Затем отдал приказ готовиться к бою.
— Однажды мы их уже побили, — сказал он, — побьём и теперь. Но на этот раз я всех до единого спроважу в центр!
— Но с ними теперь монстр, — сообщил Домино.
— Что ты несёшь, какой ещё монстр?
— Я не знаю, как его ещё назвать. Отродясь такого не видал. Силач ужасный. А теперь самое странное, — прибавил он, оглянувшись по сторонам, словно боясь произнести эти слова, ведь наверняка ему никто не поверит. — Он сделан... из шоколада.
Джил ахнула, но тут же притворилась, что просто зевнула.
— Это правда! — воскликнул наблюдатель и показал всем коричневые пятна на своей одежде — там, где монстр схватил его.
— И ты, конечно, притащил их сюда на хвосте! — с отвращением сказал Авалон.
Наблюдатель затрясся и начал заикаться:
— Я... я... я не з-знал... что мне делать... куда п-податься...
— Имбецил!
Над их головами, в мемориальном ансамбле Аламо, вдруг закричала какая-то женщина и завыла пожарная сигнализация. Хотя происходящее в живом мире послесветов не волновало, эта излишняя суета добавила напряжённости. Все уставились на Авалона, ожидая указаний. Тот вытащил из кармана вторую монету.
— Мы спросим Вурлитцера, как нам быть.
Все согласились. Авалон прошагал к машине, стащил покрывало, и Кошмары упали на колени. Даже Джикс — и тот последовал их примеру. Кто знает, что это за сила, лучше её не гневить. Джил же опустилась на колени только тогда, когда её к этому принудили.
Вурлитцер играл огнями, цветные блики плясали по всему залу и отражались в многочисленных стеклянных фрагментах гроба Мэри, стоящего в нескольких ярдах от автомата. Создавалось впечатление, что гроб теперь — часть самого культа Вурлитцера, алтарь пред лицом бога. Джикс не мог отделаться от мысли, что в этом-то и состоял расчёт Вурлитцера: уважение, оказываемое Мэри, каким-то образом добавляло славы мистической машине.
Авалон опустил монету, подождал, пока она не звякнула в монетоприёмнике, и задал вопрос:
— Великий Вурлитцер, скажи, как нам быть?
Он нажал первую попавшуюся кнопку, и Вурлитцер ожил. Из, казалось, бесконечного ряда пластинок выдвинулась одна, упала на диск проигрывателя, и в треске и пощёлкивании раздался голос:
— «Ах разве не болит глубоко в душе...»
[24]
— запел высокий мужской голос.
— Что-то я не знаю этой песни, — проговорил Авалон.
— А что она значит? — спросил кто-то.
— Тс-с! Дайте спокойно послушать. — Авалон придвинул ухо к стеклянной панели машины, как будто так он слышал лучше, и прищурился — как будто это могло облегчить ему процесс толкования. — На этот раз что-то трудное...
Тут подала голос Джил:
— Дождись припева.
Потому что она эту песню знала.
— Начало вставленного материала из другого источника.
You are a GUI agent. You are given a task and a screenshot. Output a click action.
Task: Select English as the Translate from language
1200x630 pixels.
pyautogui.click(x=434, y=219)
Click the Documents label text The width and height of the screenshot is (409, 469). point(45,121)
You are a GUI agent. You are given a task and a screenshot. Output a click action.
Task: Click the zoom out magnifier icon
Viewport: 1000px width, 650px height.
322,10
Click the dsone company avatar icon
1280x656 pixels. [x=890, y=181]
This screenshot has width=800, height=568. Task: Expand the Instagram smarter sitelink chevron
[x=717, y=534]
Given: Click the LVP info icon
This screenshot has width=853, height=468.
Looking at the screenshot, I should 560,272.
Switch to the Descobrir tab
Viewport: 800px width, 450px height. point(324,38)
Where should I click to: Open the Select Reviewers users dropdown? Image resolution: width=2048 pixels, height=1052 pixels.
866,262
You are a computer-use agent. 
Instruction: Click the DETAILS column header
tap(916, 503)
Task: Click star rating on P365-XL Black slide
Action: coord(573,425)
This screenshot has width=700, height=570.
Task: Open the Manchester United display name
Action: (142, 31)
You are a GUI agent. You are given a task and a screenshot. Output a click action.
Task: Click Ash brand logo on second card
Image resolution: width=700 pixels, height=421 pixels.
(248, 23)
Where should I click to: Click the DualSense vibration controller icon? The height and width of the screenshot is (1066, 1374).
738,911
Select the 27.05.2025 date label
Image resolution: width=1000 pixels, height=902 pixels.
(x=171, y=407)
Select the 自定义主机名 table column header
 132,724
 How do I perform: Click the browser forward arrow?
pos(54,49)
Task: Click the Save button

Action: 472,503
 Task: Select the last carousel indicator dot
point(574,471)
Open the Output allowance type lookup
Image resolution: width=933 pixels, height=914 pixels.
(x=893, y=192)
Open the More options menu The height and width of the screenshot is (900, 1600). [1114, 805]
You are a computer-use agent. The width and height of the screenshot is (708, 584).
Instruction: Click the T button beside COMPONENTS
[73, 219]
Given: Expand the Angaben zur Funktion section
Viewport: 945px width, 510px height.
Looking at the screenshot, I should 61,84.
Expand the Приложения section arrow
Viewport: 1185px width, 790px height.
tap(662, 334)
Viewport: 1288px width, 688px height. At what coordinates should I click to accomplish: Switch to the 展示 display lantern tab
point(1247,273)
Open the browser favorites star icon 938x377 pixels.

Вообще-то, это была любимая песня её дедушки.
Вот и припев. Фрэнки Вэлли запел: «Молчанье — золото...» — и все собравшиеся в зале дружно ахнули.
— Великий Вурлитцер выразил свою волю, — пробормотала слегка опешившая Джил.
— Тихо! — взревел Авалон, но тут же осознав собственную ошибку, перешёл на шёпот: — Тихо...
Он прошёл за машину, прикрутил громкость так, что музыку стало еле слышно. Через пару минут песня кончилась, и в зале воцарилась мёртвая тишина. Никто не двигался, никто не издавал ни звука. Сверху, из сувенирного киоска донёсся чей-то вопль:
— Я знаю, вы где-то здесь! — Русский акцент. — Я не я буду, если не найду вас!